Tuesday, March 13, 2007

Stand Still, Naked Man

Last week I went to a figure drawing session for the first time in over a year. I'm definitely out of practice. I decided to take just copy paper and my little bag of pens and pencils. Most of these images were done in 2-5 minutes. I started out (above) with a ball point pen. After doing a couple of those I decided to do some in pencil. Unfortunately, I had nothing softer than an F lead, which led to some pretty light drawings (one of which is the next one).
Then I moved on to my Col-Erase pencils, but due to the limited time and the nature of the tool, I really wasn't able to build up much contrast.


The following images were from the last pose I stayed for. The pencil drawing (which I used Photoshop to bump up the contrast considerably) was a failure in terms of capturing the "gesture" of the model.

In frustration, I turned to my cartooning abilities and turned out this quick drawing which I am much more happy with. The essence of cartooning is being able to distill an image into very simple graphic terms and still get at the truthiness of the subject. In many ways cartooning can be more representative and true than detailed observational, "realistic" drawing. I definitely think that was the case here.
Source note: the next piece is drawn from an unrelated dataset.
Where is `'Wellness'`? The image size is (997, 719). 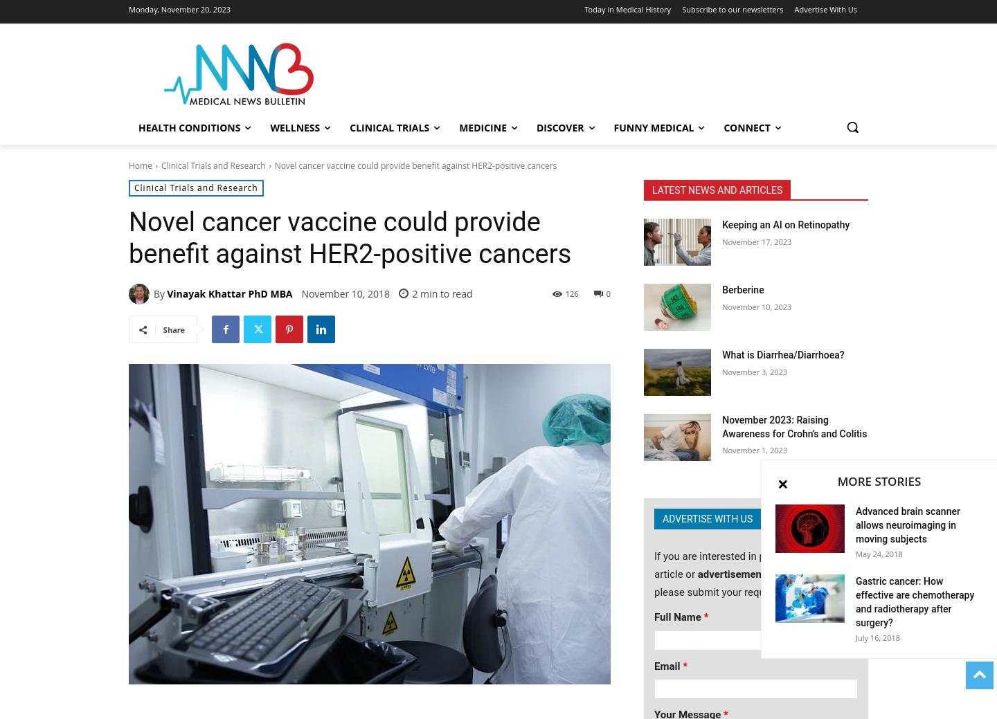 'Wellness' is located at coordinates (294, 127).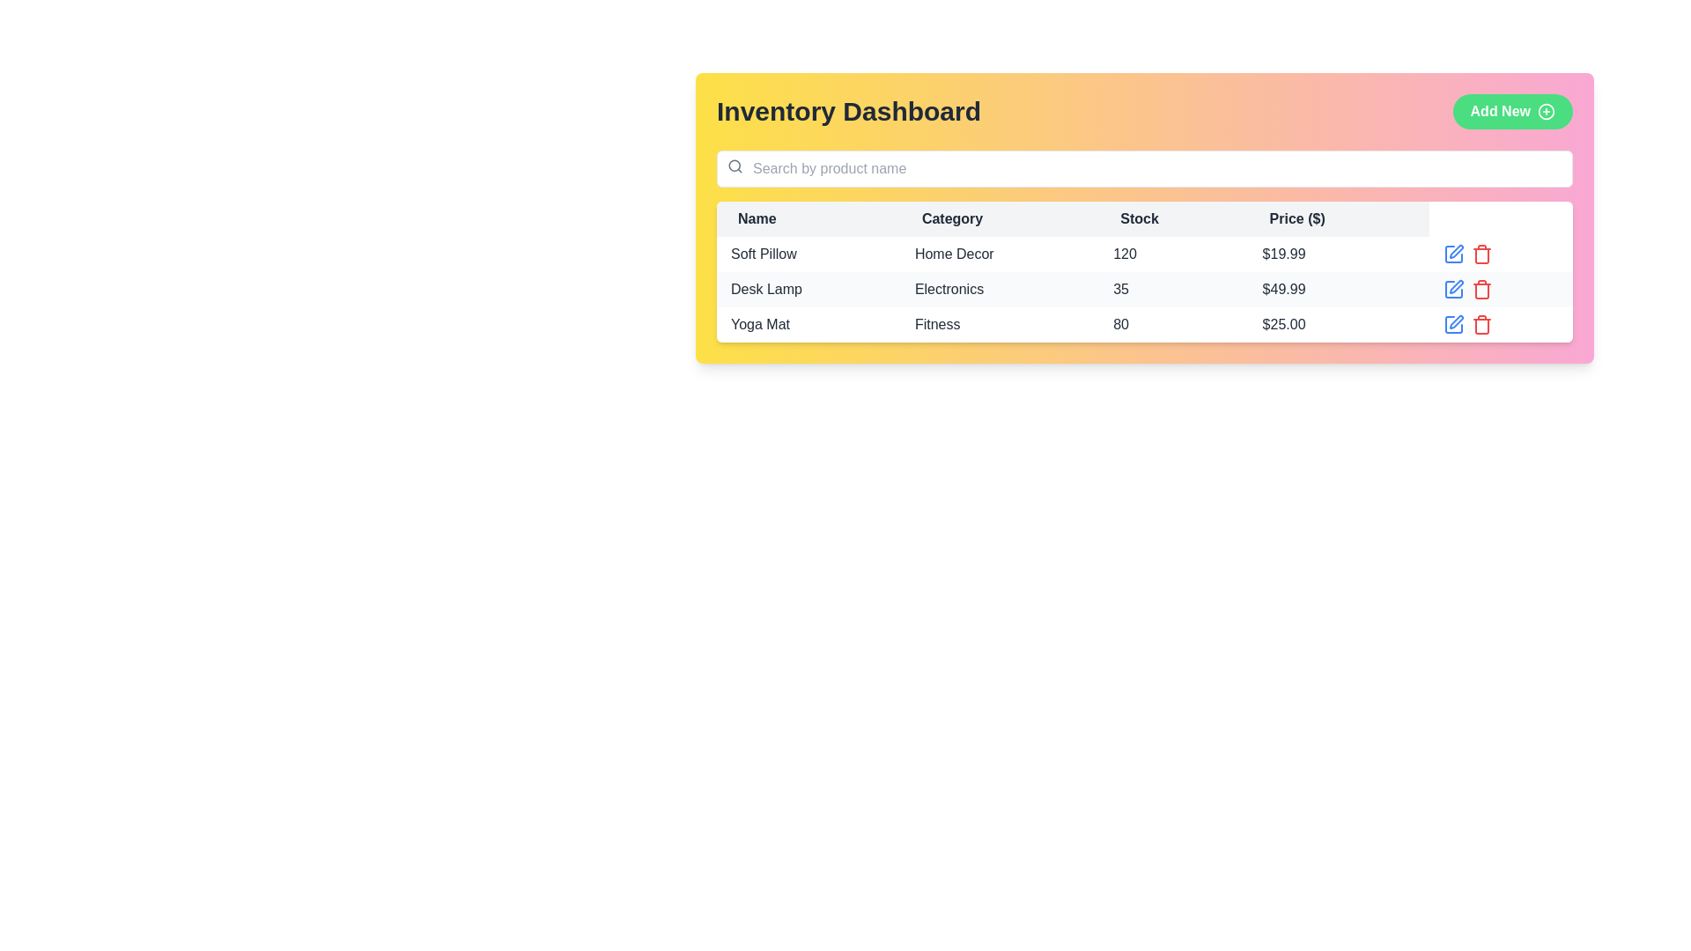 This screenshot has height=951, width=1691. What do you see at coordinates (1511, 112) in the screenshot?
I see `the 'Add New' button, which is a rounded button with a bright green background and white text, located at the top-right corner adjacent to the 'Inventory Dashboard' header` at bounding box center [1511, 112].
I attended this session with my friend and fellow comic artist, Chris Samnee. He has posted a couple of his sketches from that evening here.
On a side note, I thought our model had a real Terrence Stamp, "Zod" quality about him.

Tuesday, March 06, 2007

O.G., Original Goonie


This may be my favorite commission to date. I like the drawing but it was the ink washes that made this so much fun to do. I've had a friend who has been encouraging me to experiment with washes but I've always been afraid that I'd ruin whatever work I applied them to. I thought a Goon piece would be the perfect venue for that as it keeps with the style of Eric Powell's work. I had never done washes before and I was really hestitant to do it on a piece someone had payed me for. I was sitting there staring at the finished black and white drawing and knowing that it was a finished piece that I could have no shame in mailing off. Yet...I felt that the work was begging for the ink washes. I sucked it up, prepared to redo the whole piece if I screwed up, and proceeded to splash my watery ink all over the work. It was so much fun to do and I think the final drawing turned out pretty good. What do you think?